We must wean ourselves off ‘stuff’ now

A recent review of Shopping is My Life in The Guardian caught my eye the writer suggested that helping people find fulfilment outside of the malls and high-streets of the land might not be the best way to combat our excessive consumer culture.

I personally think this is exactly where we need to start. I want people to feel good about themselves because of who they are, not what they buy; and speaking to large groups of people through media like the TV is the best way of inspiring the nation to change.

We are a planet of rampant consumers. We’ve been brought up on a diet of things - shiny boxes and enticing clothes - to help fuel the free-market economy and create the growth that politicians and shareholders desire.
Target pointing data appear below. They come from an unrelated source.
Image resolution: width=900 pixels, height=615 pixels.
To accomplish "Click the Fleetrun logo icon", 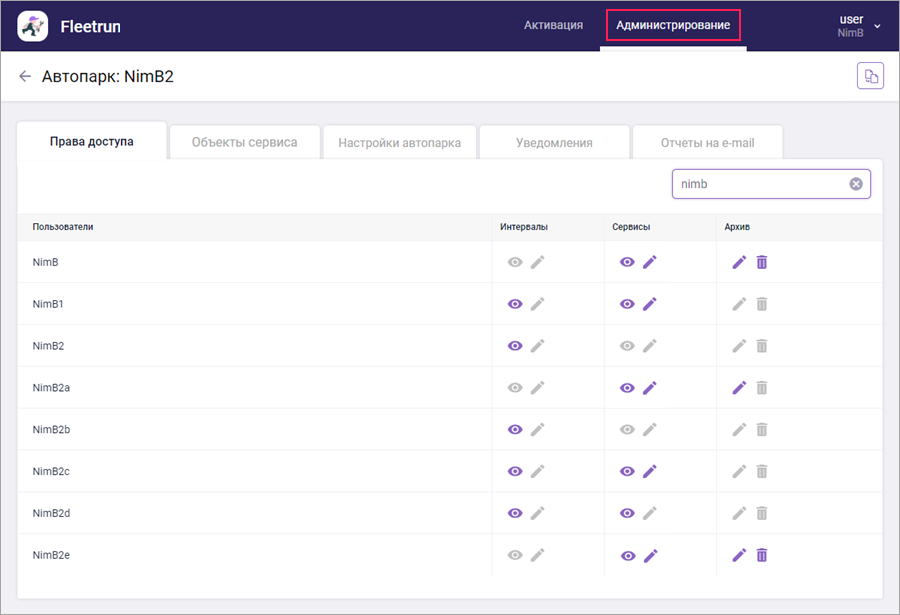I will click(33, 26).
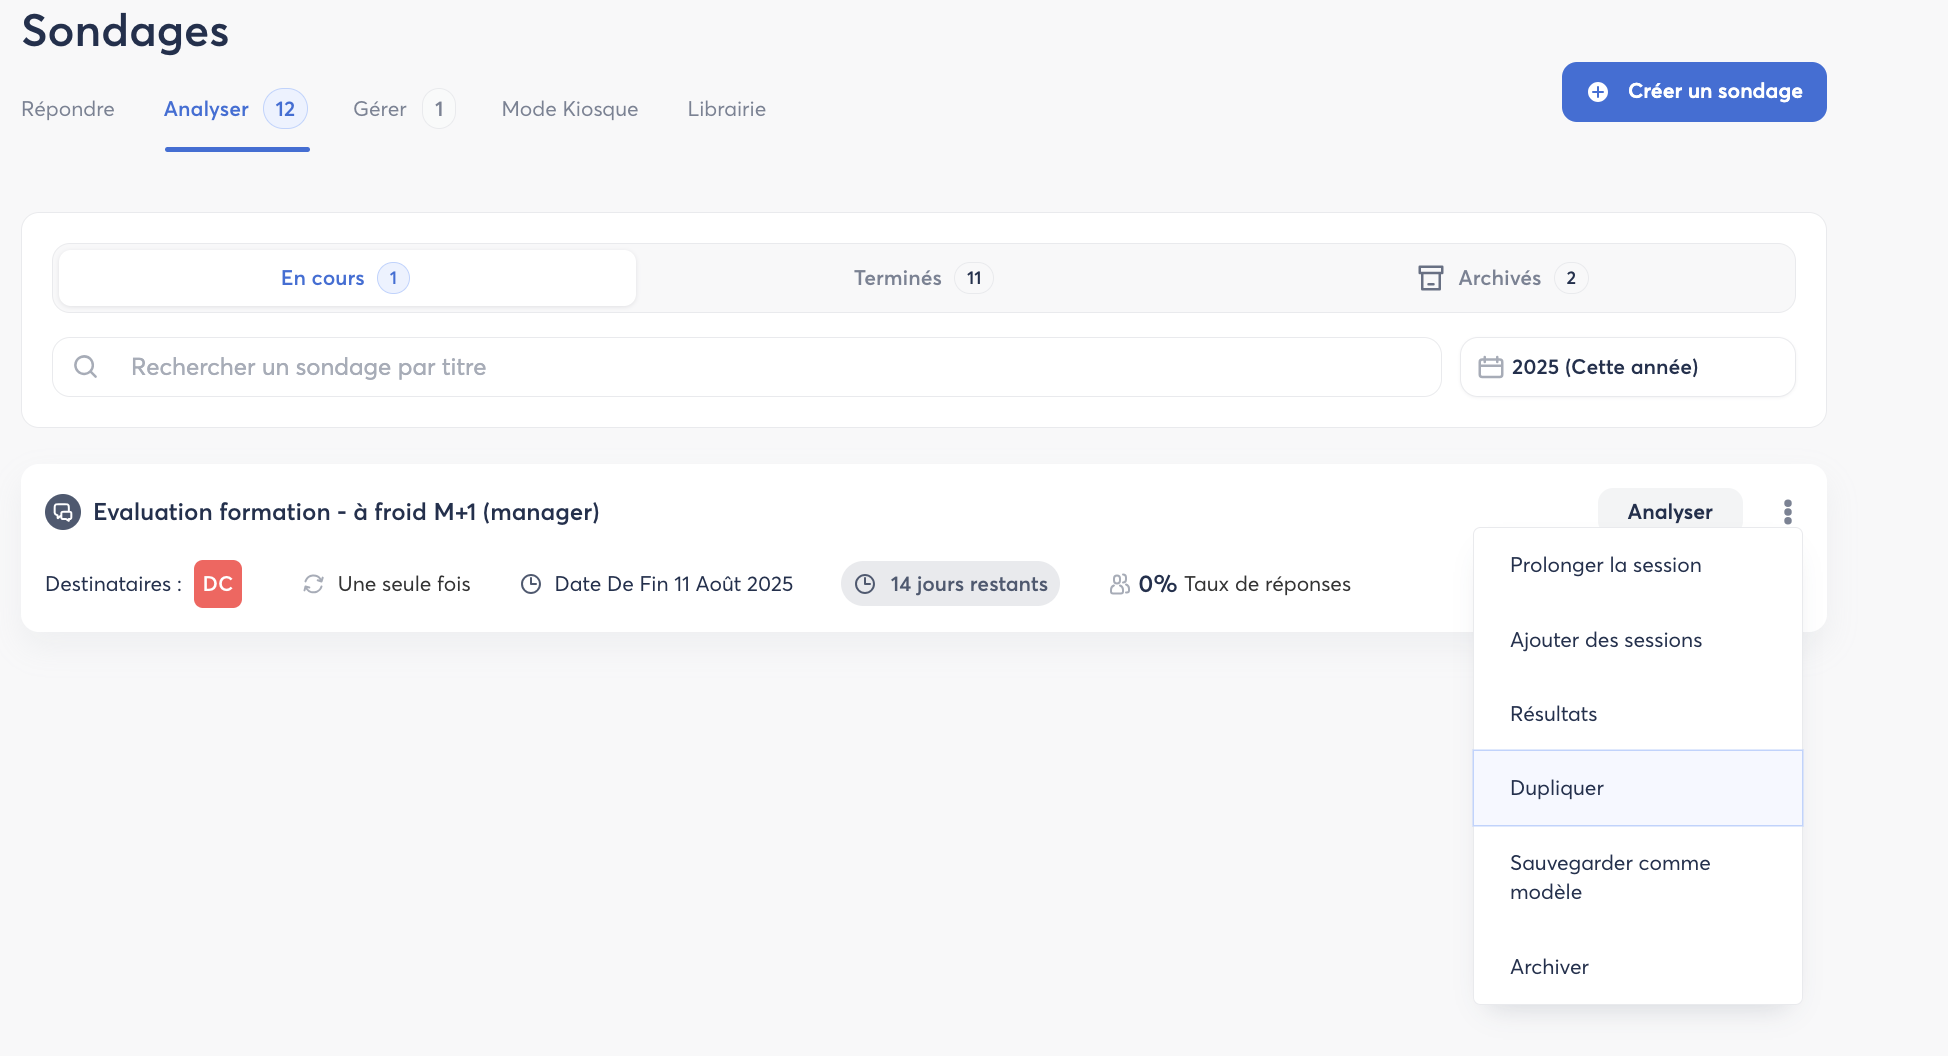Click the three-dot survey options icon
The height and width of the screenshot is (1056, 1948).
click(1787, 512)
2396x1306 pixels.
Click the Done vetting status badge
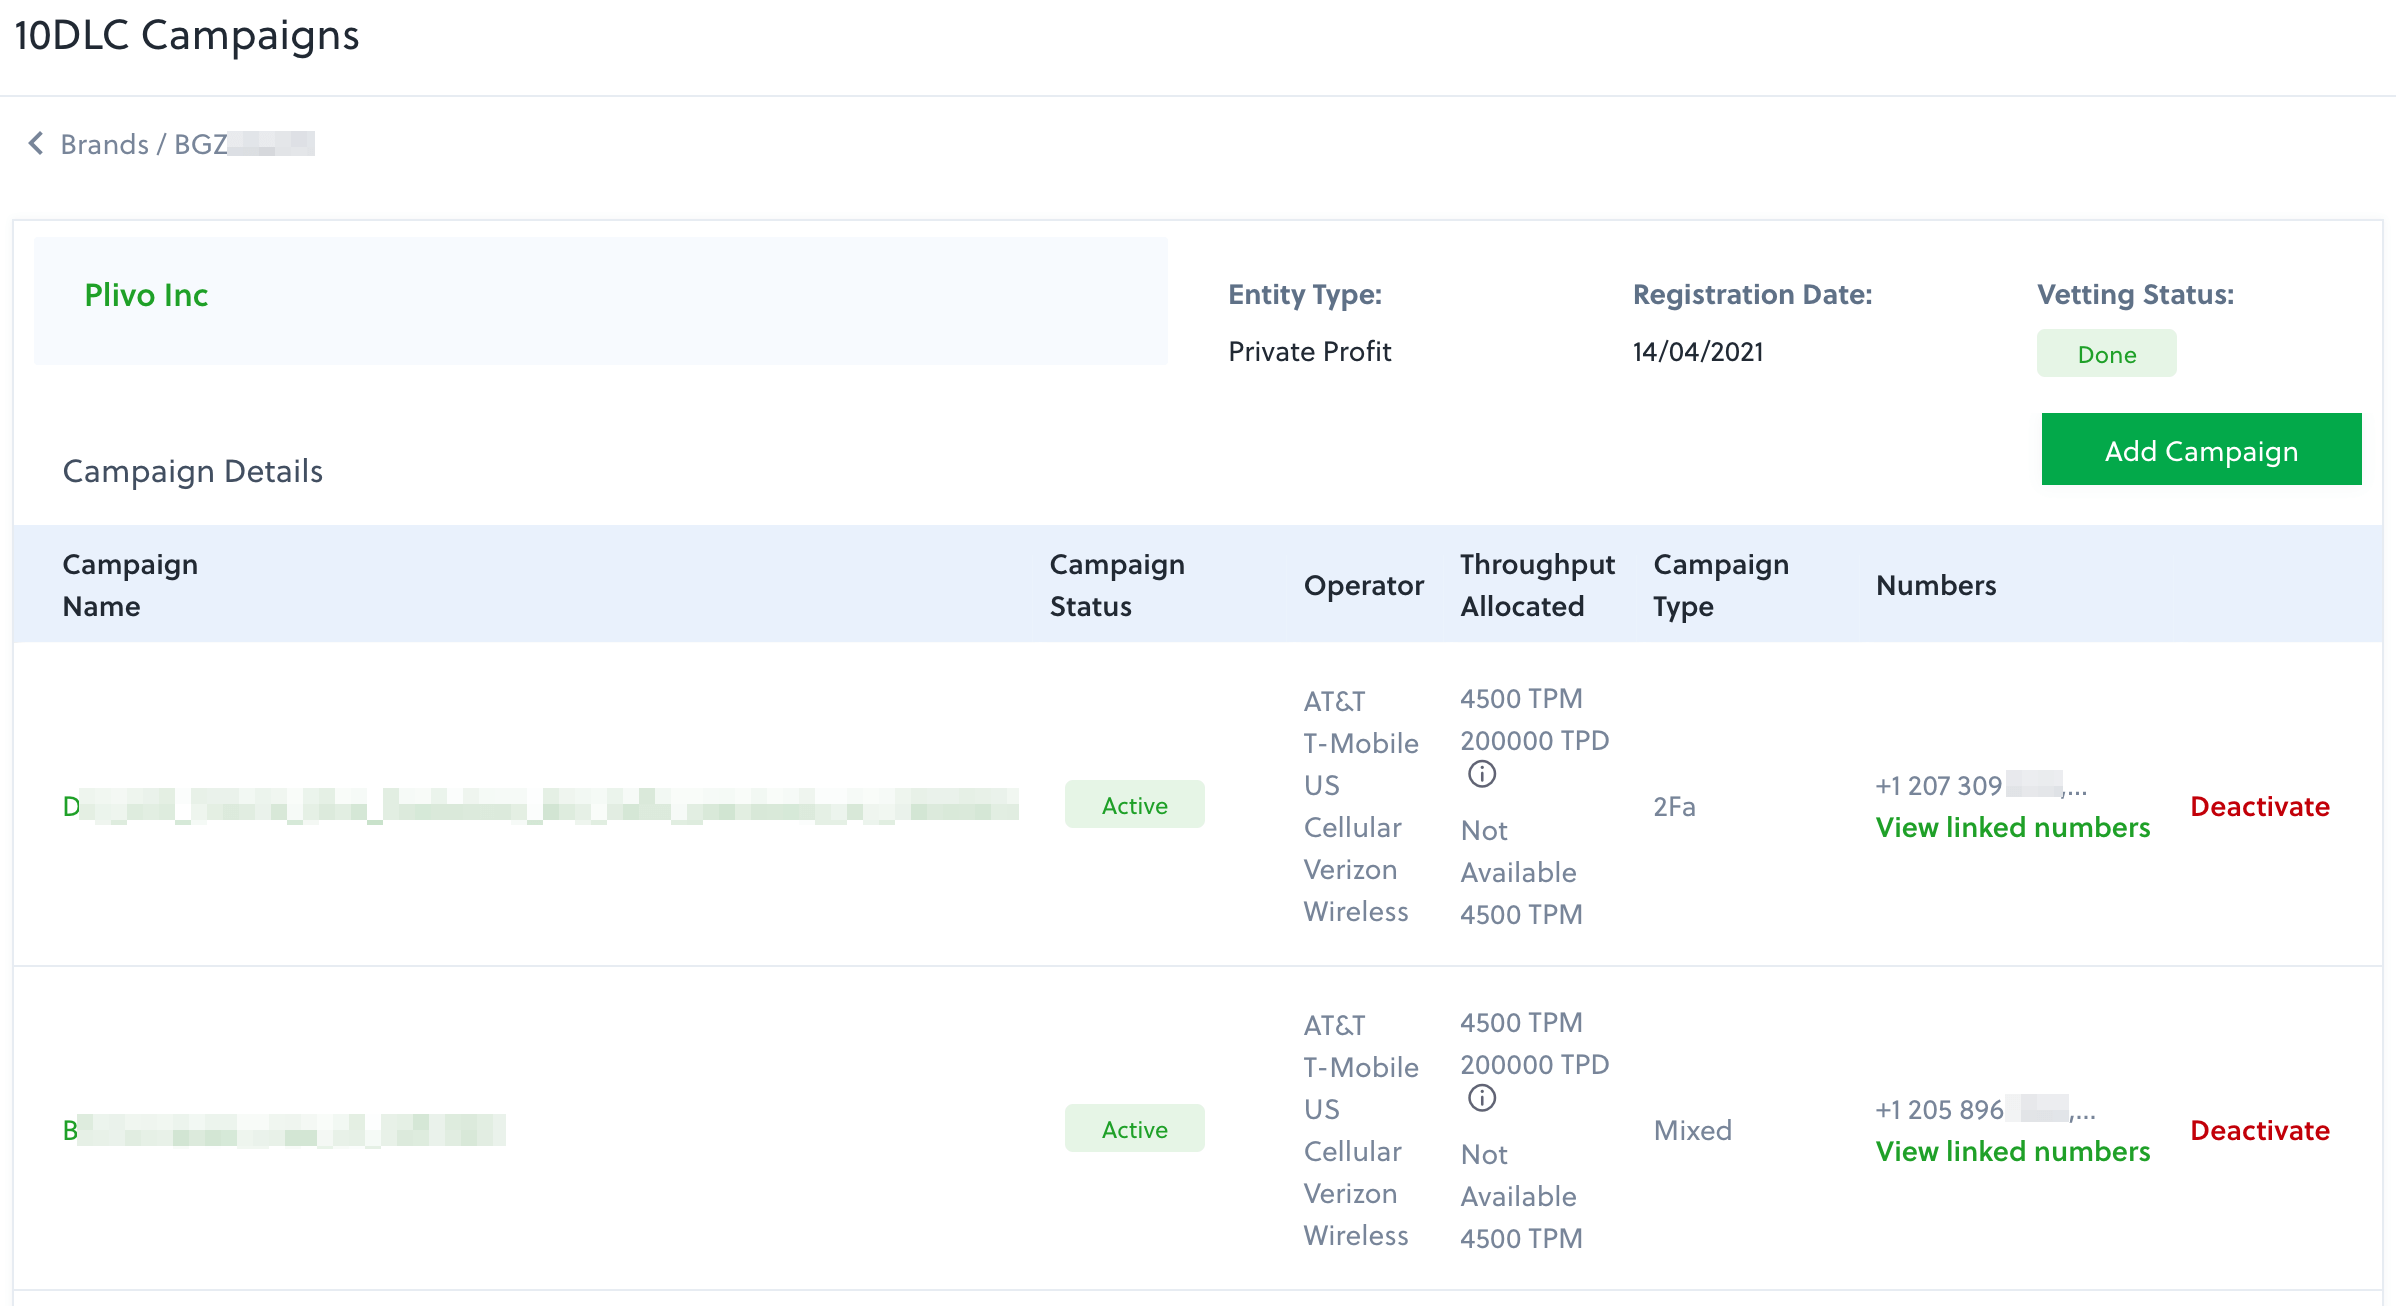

Adam Smith, the father of economics and grandfather of the free-market said ‘Consumption is the sole end and purpose of all production. The maxim is so perfectly self-evident, that it would be absurd to attempt to prove it.”

Today, consumer confidence is the greatest predictor of economic wellbeing. To create the stuff we want so badly the producers rape the earth for the raw materials that end up as mobile phones, food packets and low-budget flights. Until recently they told us it could go on that way for ever. We of course now know this is not true.
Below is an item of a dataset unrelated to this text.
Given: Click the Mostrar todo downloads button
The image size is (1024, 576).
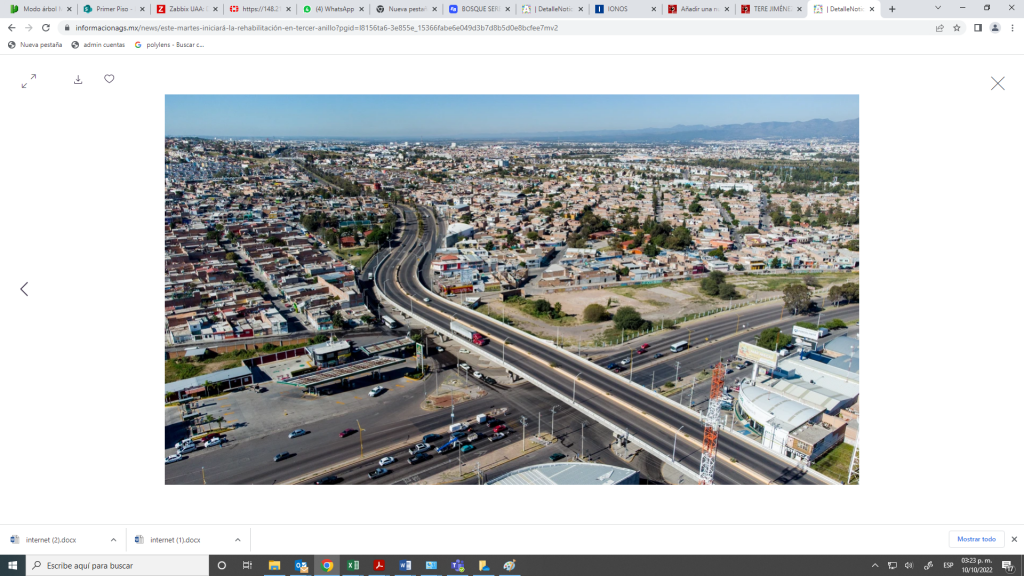Looking at the screenshot, I should click(976, 539).
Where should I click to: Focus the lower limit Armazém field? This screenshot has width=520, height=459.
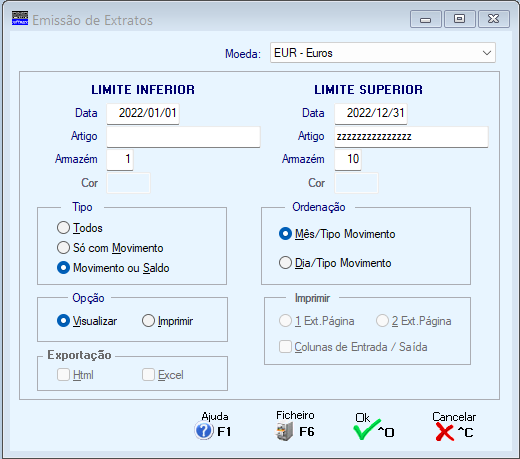(x=120, y=160)
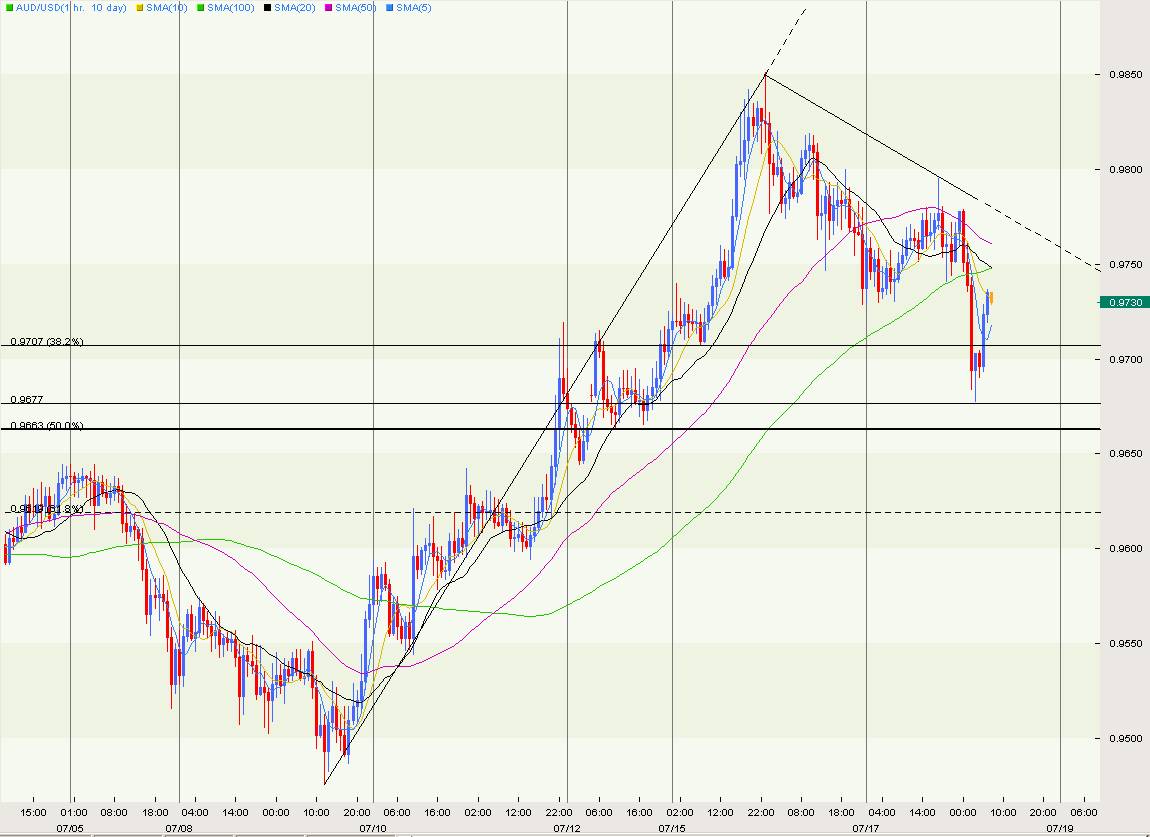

Experts estimate that if we carry on the way we are going - particularly if millions of Chinese and Indian consumers want just the kind of luxuries we take for granted - within 20 years we will need the equivalent of two planets to feed our combined desires. When the fridge is empty we go hungry. And when we are hungry we fight for what little is left.
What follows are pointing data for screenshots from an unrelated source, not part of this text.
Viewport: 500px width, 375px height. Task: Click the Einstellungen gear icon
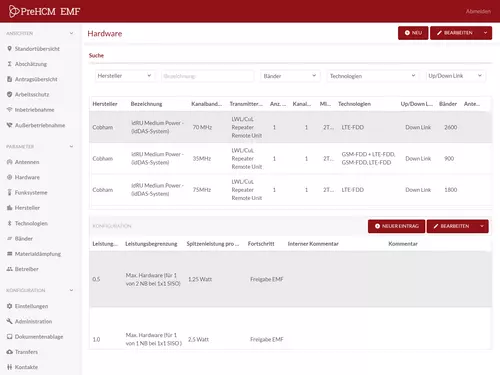(x=9, y=306)
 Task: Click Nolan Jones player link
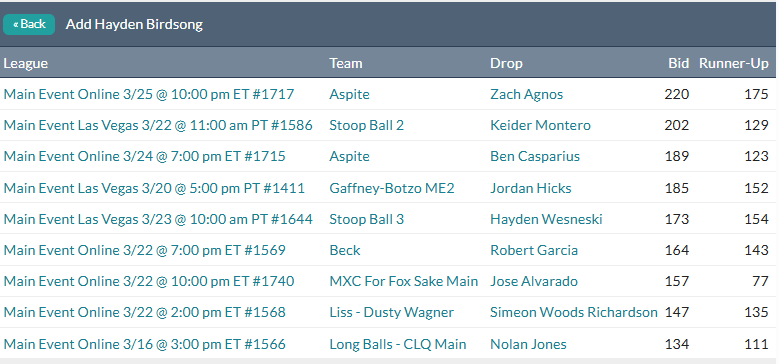click(x=528, y=344)
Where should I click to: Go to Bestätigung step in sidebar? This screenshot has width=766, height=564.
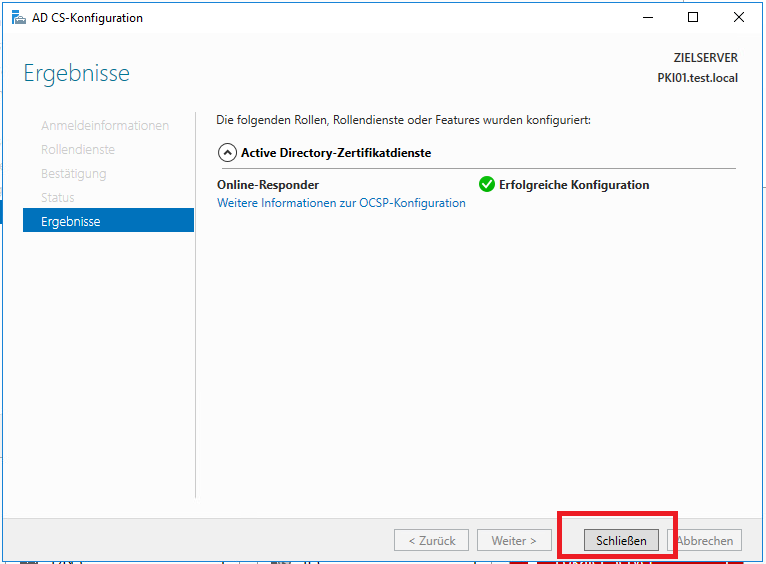coord(73,174)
There is no point “just worrying” about climate change, or sighing as Tesco’s profits hit another record. It is how we see the world that guides our behaviours. Even if unconsciously we are still living in the myth that there are infinite oil reserves and land to grow food, we will keep acting in ways that drive the economy… yet damage our future.

The only answer is to wean ourselves off our consumer habits. Perhaps not throwing away our mobile after a year or buying a new dress because we can’t be bothered to sew the old one. But what could we replace the thrill of the shop with? Maybe the sense of meaning and purpose that can only be found when we give of ourselves selflessly. I reckon we have it all wrong. It is not by getting stuff that we get happy. In my experience, it happens when we give.